The sun descends in a wash of fiery orange and pink while the sea turns violet and lavender, laying itself out in complement to its reflection above. A stillness falls over the bay, the air holding its breath for what is coming next. We have just finished dinner when a few spots of water darken the balcony floor. Looking up I see heavy clouds are covering the stars and then the sky flashes white. The wind picks up and thunder grumbles to the north. The spots become more frequent and there’s barely time to bring in the drying beach towels before the storm is upon us. Bolt after bolt of lightning thrown down from sky to sea, Zeus and Hephaestus battling it out, animating the scene like the flickering images of an old zoetrope. The noise is terrifying, explosions that force the ear drum inwards while the rain rages on. Now the bay is obscured, just a grey sheet of water, a curtain pulled across . I know there are several sailing boats anchored out there, somewhere: half an hour ago there’d been champagne corks and music. I am very glad to be on land, even if the rain is now creeping under the balcony doors and pooling in various and unexpected areas of the apartment. The roads have turned to rivers, pouring down the slope past our window and still there is no diminishment. Occasionally the clouds swirl apart to reveal a pallid, gibbous moon, but she is not invited tonight, rapidly extinguished by their dark bat wings.
Finally, after longer than was diverting, the storm retreats. Rolls of thunder continue and skittering sheets of lightning still illuminate the cloud masses, but they are being pulled apart now, and one by one the stars return.
The next morning, the air is fresh and through the village echoes the sound of water being swept away and neighbours comparing notes on damage and flooding. Some hazy clouds have lingered and at the beach the sea licks contritely at my calves as I wade along the shore.
Later we cycle north up the coast, taking the road that leads inland before turning east back to the sea. Here there are isolated villas with gardens irrigated to a bright verdant green, incongruous against the island’s otherwise terra-cotta landscape.

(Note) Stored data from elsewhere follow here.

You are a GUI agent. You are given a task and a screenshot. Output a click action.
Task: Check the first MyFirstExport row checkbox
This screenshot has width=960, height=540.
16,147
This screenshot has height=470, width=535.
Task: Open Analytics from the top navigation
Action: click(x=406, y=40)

Wheatears perch on rocks and low electricity lines. Swallows careen across an emerald field of clover, purple flowers just coming into bloom. I stop to investigate but am distracted by a large green stick that hops off the sprig I have plucked. I look closer and see orange eyes and alien forked head, body designed to mimic exactly a large blade of grass. I watch as this small, incredible creature finally tires of my gaze and jumps back into the mass of plants: an instantly invisible phasmid.